Problem
Repeat the entries exactly but omit the pictures.

Excerpted records
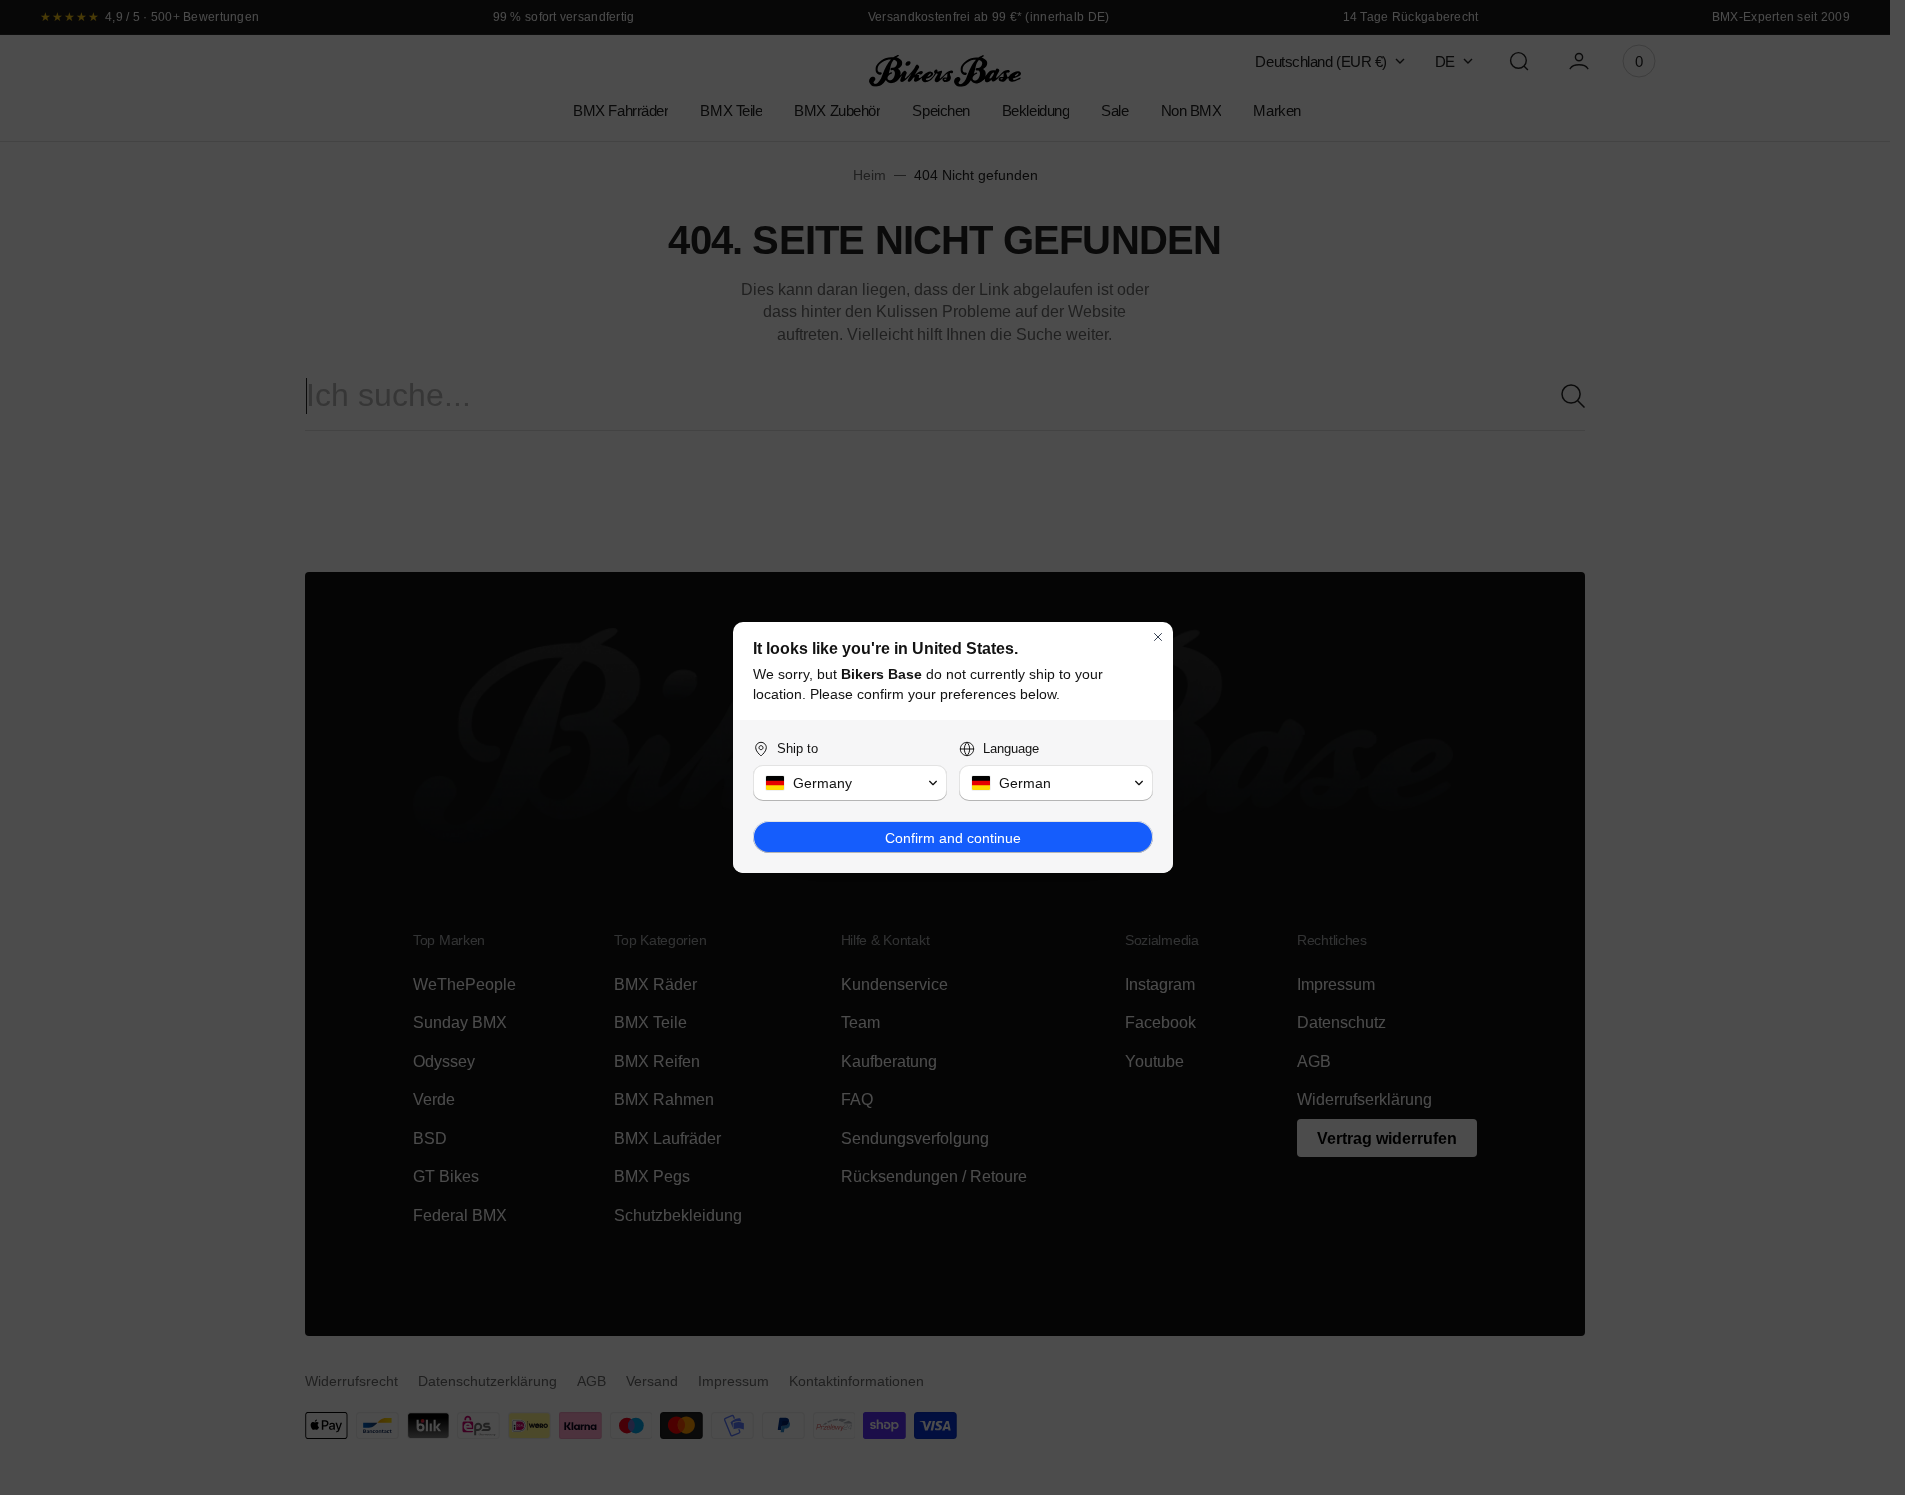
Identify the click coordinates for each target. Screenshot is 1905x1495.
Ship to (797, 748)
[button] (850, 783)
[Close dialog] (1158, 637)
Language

Solution
Identify the click coordinates for each target. Screenshot is 1905x1495.
Ship to (797, 748)
[button] (850, 783)
[Close dialog] (1158, 637)
Language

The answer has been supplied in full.